[WHAT YOU NEED TO DO]
Pull out every line of the records that contains the string "label", and copy each of those lines.

— START RECORD EXCERPTS —

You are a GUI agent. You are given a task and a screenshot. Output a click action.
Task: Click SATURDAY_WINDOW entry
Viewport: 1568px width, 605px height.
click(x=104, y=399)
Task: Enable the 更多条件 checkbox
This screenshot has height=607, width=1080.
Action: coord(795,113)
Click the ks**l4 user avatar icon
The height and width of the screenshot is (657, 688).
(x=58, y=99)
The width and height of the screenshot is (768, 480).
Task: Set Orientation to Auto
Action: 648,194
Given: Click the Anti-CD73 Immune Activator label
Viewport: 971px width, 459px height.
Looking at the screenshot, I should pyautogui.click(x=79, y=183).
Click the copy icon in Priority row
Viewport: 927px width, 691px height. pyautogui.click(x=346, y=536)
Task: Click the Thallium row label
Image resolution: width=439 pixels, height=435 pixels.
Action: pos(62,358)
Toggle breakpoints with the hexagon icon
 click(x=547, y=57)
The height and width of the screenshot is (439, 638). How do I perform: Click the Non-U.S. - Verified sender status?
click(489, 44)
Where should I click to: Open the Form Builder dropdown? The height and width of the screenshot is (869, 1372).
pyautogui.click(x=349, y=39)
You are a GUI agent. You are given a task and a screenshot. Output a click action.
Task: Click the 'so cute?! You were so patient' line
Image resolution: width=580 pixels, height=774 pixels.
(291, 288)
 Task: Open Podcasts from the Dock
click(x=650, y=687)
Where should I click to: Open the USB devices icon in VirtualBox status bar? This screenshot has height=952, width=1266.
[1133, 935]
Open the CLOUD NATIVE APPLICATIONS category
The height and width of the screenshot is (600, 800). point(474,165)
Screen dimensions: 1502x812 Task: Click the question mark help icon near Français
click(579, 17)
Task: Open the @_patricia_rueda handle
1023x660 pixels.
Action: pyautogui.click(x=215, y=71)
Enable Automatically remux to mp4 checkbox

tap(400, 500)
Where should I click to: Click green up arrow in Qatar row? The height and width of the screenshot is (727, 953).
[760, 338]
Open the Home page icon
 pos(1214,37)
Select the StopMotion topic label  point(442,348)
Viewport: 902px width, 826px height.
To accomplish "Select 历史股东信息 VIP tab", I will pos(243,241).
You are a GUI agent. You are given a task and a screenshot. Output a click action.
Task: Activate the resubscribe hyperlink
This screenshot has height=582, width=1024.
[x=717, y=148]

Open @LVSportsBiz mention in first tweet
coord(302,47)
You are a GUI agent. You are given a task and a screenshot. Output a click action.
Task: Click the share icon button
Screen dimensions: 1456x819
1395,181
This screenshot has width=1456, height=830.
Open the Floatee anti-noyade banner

— END RECORD EXCERPTS —

[TASK ANSWER]
Given: Click the Anti-CD73 Immune Activator label
Task: Click the Thallium row label
Select the StopMotion topic label  point(442,348)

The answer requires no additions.